Repeat exactly the lines below from the line that contains "At what coordinates" to the last line, inclusive, without the pictures.

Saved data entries
Segment Open
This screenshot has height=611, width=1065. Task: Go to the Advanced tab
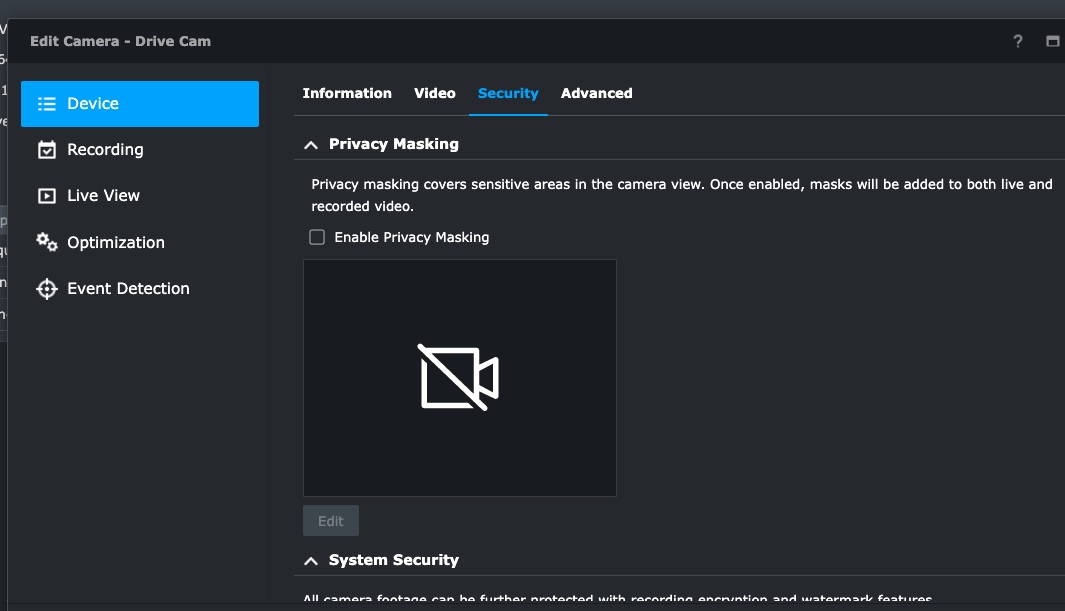(596, 93)
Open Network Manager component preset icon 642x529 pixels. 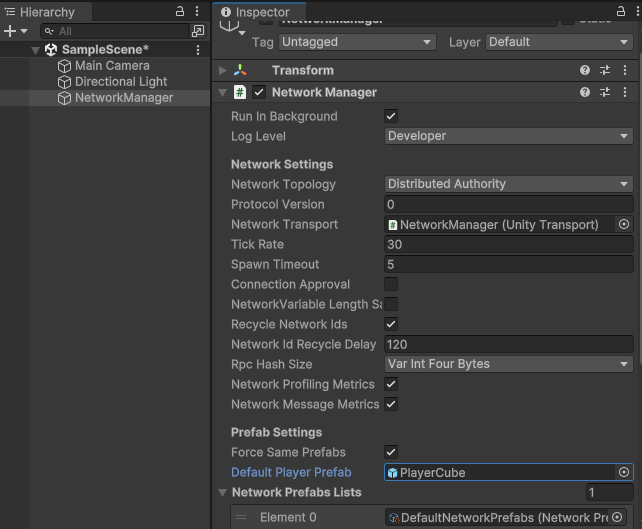point(605,93)
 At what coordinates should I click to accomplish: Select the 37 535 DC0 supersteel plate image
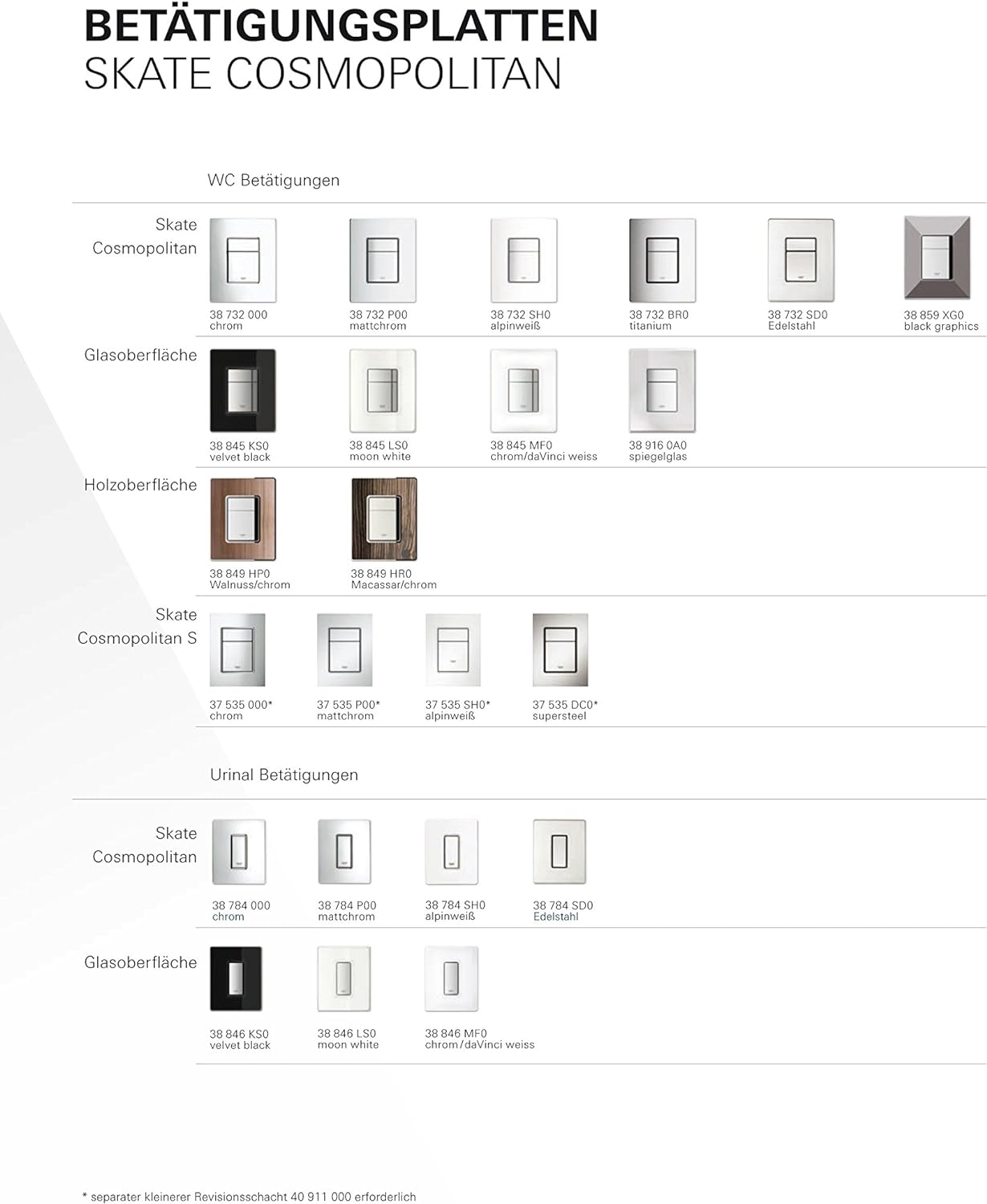click(560, 650)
Segment Closed
### Task response
 At what coordinates should I click to accomplish: Select the 37 535 DC0 supersteel plate image
click(560, 650)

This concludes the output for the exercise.